Stored entries
%%

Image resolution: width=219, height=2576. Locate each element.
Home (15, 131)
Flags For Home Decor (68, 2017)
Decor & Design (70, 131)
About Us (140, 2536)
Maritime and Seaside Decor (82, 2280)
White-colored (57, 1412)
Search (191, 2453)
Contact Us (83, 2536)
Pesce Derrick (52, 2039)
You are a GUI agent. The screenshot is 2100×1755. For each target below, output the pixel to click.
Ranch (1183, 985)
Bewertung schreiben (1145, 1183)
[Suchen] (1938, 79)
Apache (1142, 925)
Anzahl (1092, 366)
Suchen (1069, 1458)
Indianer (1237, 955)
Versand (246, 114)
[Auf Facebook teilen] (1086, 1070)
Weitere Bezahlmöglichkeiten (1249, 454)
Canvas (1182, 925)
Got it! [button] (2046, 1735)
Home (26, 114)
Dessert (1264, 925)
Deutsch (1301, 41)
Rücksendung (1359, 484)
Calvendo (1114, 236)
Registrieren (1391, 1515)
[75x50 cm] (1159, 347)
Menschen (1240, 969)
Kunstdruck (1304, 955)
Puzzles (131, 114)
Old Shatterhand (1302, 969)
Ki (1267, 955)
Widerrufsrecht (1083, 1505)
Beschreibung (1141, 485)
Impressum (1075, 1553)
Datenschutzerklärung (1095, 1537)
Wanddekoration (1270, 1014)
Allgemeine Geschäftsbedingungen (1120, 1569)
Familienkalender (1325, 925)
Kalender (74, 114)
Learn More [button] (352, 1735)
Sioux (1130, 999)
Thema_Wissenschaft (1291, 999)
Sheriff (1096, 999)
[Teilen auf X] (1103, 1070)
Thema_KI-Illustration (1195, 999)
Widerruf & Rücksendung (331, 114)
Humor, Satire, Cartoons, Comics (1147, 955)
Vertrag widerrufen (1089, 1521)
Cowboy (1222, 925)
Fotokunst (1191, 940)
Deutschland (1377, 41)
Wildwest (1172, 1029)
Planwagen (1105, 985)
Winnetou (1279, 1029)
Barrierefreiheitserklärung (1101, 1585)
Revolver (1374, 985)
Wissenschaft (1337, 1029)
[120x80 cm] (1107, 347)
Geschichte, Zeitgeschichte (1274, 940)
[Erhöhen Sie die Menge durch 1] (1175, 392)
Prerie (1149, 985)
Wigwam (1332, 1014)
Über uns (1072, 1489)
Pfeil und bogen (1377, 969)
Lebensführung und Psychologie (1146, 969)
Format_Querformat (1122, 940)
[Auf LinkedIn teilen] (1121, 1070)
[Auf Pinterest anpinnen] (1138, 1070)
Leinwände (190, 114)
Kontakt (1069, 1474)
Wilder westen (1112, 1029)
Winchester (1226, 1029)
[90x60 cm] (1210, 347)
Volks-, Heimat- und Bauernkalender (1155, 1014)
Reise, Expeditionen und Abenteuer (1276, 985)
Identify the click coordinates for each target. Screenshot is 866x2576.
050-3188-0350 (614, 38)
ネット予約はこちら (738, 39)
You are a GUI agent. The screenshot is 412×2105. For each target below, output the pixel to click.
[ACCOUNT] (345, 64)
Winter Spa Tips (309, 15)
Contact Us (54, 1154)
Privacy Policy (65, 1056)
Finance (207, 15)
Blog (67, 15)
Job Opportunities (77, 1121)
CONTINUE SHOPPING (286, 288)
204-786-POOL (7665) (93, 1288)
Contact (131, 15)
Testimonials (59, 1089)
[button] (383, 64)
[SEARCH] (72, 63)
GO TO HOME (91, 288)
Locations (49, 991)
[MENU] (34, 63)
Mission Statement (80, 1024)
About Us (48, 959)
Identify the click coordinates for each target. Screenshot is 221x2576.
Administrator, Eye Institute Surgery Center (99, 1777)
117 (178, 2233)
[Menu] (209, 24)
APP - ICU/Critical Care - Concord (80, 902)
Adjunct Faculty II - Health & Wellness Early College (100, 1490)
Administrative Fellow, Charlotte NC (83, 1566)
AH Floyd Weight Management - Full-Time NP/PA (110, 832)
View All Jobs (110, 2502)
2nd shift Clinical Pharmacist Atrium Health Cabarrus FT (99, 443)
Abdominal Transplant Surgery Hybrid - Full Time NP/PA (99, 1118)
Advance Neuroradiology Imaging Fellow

%%

▸ **TASK INSTRUCTIONS**: Could you return exactly the stretch of the data above that starts at the line with "Thema_Wissenschaft (1291, 999)" and ends at the line with "050-3188-0350 (614, 38)", both lines included?

▸ **SOLUTION**:
Thema_Wissenschaft (1291, 999)
Sheriff (1096, 999)
[Teilen auf X] (1103, 1070)
Thema_KI-Illustration (1195, 999)
Widerruf & Rücksendung (331, 114)
Humor, Satire, Cartoons, Comics (1147, 955)
Vertrag widerrufen (1089, 1521)
Cowboy (1222, 925)
Fotokunst (1191, 940)
Deutschland (1377, 41)
Wildwest (1172, 1029)
Planwagen (1105, 985)
Winnetou (1279, 1029)
Barrierefreiheitserklärung (1101, 1585)
Revolver (1374, 985)
Wissenschaft (1337, 1029)
[120x80 cm] (1107, 347)
Geschichte, Zeitgeschichte (1274, 940)
[Erhöhen Sie die Menge durch 1] (1175, 392)
Prerie (1149, 985)
Wigwam (1332, 1014)
Über uns (1072, 1489)
Pfeil und bogen (1377, 969)
Lebensführung und Psychologie (1146, 969)
Format_Querformat (1122, 940)
[Auf LinkedIn teilen] (1121, 1070)
[Auf Pinterest anpinnen] (1138, 1070)
Leinwände (190, 114)
Kontakt (1069, 1474)
Wilder westen (1112, 1029)
Winchester (1226, 1029)
[90x60 cm] (1210, 347)
Volks-, Heimat- und Bauernkalender (1155, 1014)
Reise, Expeditionen und Abenteuer (1276, 985)
Identify the click coordinates for each target. Screenshot is 866x2576.
050-3188-0350 (614, 38)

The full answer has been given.